1. Zachary Kirkhorn needs to be on every conference call. No offense to Elon, but Zack was the superstar of this call.
2. Listen closely in the future for developments in Tesla Energy. It seems that Tesla Energy will be the focus of a dominant portion of Elon's time/energy for the near future.
3. Elon was probably very annoyed that autopilot uses brakes so much because of how inefficient it is compared to regen braking. Improvements in single-pedal driving/better regen braking are the result of this.
4. Faster supercharging for SR and SR+ is not only great for customers; it's a great business move. Getting people in/out of superchargers quicker means not having to build out superchargers quite as quick (or, on the opposite side of the coin, less complaints that superchargers are always full).

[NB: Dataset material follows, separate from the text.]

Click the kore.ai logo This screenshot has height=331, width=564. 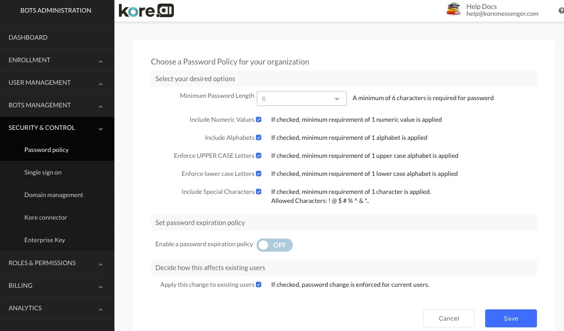146,10
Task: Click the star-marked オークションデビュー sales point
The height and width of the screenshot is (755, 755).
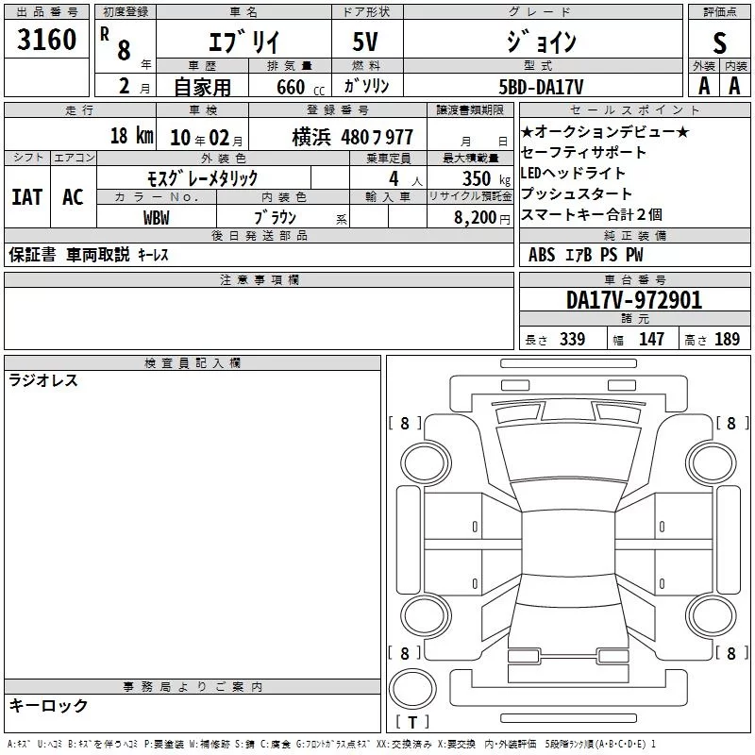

Funniest moment of the call: When asked about possible software revenue stream, Elon replying that cars from other companies have no soul. :D
 
This is an interesting statement. I was wondering if a substantial covering before the ER (to the tune of at least 5-8M shares out of 40M), the number is more of a gut feeling than a fact, could be explained by someone leaking something.
Otherwise, shorties telling each other to hold to their beliefs while covering is a pretty screwed up thing to do.

I think Tesla's progress was evident to anyone paying attention. I mean, most of us here wouldn't be long if we didn't think Tesla was making good progress on getting costs down and volume and production efficiency up. So I don't believe there was any leak of significant info.

And I'm with Jack Rickard's theory on the shorts. In other words, I think most of the shorted shares are representing oil interests. At some point they might decide it's no longer worth it. The bang for the buck is a lot better when trying to slam a company in the formative stages into bankruptcy or at least slow them down. Now that Tesla is starting to fire on all cylinders (haha), there will come a time when it doesn't make any sense for them to continue to spend the resources attacking Tesla's share price. Because it does cost big money to do that. I also think the market makers are assisting, there is corruption beyond just the big money players shorting the stock. I'm thinking a new administration in 2021 might investigate this. I wouldn't be surprised to see corrupt market makers charged with actual criminal charges.
 
Just listened to the call.... here are some of my takeaways:

1. Zachary Kirkhorn needs to be on every conference call. No offense to Elon, but Zack was the superstar of this call.
2. Listen closely in the future for developments in Tesla Energy. It seems that Tesla Energy will be the focus of a dominant portion of Elon's time/energy for the near future.
3. Elon was probably very annoyed that autopilot uses brakes so much because of how inefficient it is compared to regen braking. Improvements in single-pedal driving/better regen braking are the result of this.
4. Faster supercharging for SR and SR+ is not only great for customers; it's a great business move. Getting people in/out of superchargers quicker means not having to build out superchargers quite as quick (or, on the opposite side of the coin, less complaints that superchargers are always full).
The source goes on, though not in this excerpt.